### [WHAT YOU ARE ASKED TO DO]
Each line from the one containing "Task: Click the booking" through the end of the data is to be written out exactly, and nothing more.

### [Stored data]
+ + + + +

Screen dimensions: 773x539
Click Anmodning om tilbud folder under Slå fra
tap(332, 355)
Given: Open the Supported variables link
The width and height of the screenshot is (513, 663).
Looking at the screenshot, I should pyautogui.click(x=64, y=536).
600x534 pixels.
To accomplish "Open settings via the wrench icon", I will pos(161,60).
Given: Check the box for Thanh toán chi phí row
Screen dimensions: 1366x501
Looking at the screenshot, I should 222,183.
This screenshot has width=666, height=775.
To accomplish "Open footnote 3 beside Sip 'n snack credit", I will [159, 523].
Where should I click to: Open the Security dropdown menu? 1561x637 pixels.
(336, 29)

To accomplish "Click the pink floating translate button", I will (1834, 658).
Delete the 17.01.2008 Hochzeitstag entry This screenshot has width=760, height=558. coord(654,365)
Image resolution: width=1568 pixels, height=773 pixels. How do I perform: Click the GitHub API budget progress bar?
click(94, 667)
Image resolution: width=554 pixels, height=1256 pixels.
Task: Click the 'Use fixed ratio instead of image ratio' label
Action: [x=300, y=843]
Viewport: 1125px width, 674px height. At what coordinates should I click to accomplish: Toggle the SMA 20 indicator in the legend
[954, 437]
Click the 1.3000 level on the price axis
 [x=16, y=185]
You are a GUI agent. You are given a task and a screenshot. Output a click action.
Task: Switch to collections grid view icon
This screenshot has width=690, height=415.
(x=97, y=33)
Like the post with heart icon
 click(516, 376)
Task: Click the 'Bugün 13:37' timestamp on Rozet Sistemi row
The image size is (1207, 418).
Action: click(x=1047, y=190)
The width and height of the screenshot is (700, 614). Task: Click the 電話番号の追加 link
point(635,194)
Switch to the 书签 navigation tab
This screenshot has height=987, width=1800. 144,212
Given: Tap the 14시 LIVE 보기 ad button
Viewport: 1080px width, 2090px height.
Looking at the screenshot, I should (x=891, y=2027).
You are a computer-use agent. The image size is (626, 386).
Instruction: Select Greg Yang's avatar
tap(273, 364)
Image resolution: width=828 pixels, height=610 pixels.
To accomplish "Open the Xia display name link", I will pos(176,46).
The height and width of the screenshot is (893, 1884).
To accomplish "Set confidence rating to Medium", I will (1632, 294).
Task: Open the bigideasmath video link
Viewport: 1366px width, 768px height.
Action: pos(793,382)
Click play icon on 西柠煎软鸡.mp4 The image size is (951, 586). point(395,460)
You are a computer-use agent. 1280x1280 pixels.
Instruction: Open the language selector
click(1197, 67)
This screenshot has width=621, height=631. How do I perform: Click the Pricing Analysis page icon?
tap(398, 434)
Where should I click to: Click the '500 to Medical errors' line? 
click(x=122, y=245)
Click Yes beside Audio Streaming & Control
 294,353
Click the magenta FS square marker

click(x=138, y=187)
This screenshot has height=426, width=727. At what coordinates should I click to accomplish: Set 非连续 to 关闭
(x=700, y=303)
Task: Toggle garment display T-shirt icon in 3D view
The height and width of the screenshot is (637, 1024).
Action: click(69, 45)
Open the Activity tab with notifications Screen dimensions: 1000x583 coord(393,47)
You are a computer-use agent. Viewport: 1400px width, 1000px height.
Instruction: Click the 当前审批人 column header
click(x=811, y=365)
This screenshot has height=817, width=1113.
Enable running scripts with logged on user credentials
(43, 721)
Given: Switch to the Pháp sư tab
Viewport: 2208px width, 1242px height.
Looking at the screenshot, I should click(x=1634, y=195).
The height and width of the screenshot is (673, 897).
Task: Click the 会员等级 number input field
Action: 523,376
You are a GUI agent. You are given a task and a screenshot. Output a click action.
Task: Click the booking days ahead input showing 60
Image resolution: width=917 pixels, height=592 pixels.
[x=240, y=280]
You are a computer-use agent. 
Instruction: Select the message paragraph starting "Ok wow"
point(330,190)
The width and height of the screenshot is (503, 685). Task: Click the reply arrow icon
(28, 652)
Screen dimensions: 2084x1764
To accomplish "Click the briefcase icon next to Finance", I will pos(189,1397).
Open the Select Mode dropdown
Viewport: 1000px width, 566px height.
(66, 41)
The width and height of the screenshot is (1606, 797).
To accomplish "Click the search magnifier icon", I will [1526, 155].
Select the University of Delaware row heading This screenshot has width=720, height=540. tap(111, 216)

+ + + + +

### [RESPONSE FOR THIS EXERCISE]
Task: Click the booking days ahead input showing 60
Image resolution: width=917 pixels, height=592 pixels.
[x=240, y=280]
You are a computer-use agent. 
Instruction: Select the message paragraph starting "Ok wow"
point(330,190)
The width and height of the screenshot is (503, 685). Task: Click the reply arrow icon
(28, 652)
Screen dimensions: 2084x1764
To accomplish "Click the briefcase icon next to Finance", I will pos(189,1397).
Open the Select Mode dropdown
Viewport: 1000px width, 566px height.
(66, 41)
The width and height of the screenshot is (1606, 797).
To accomplish "Click the search magnifier icon", I will [1526, 155].
Select the University of Delaware row heading This screenshot has width=720, height=540. tap(111, 216)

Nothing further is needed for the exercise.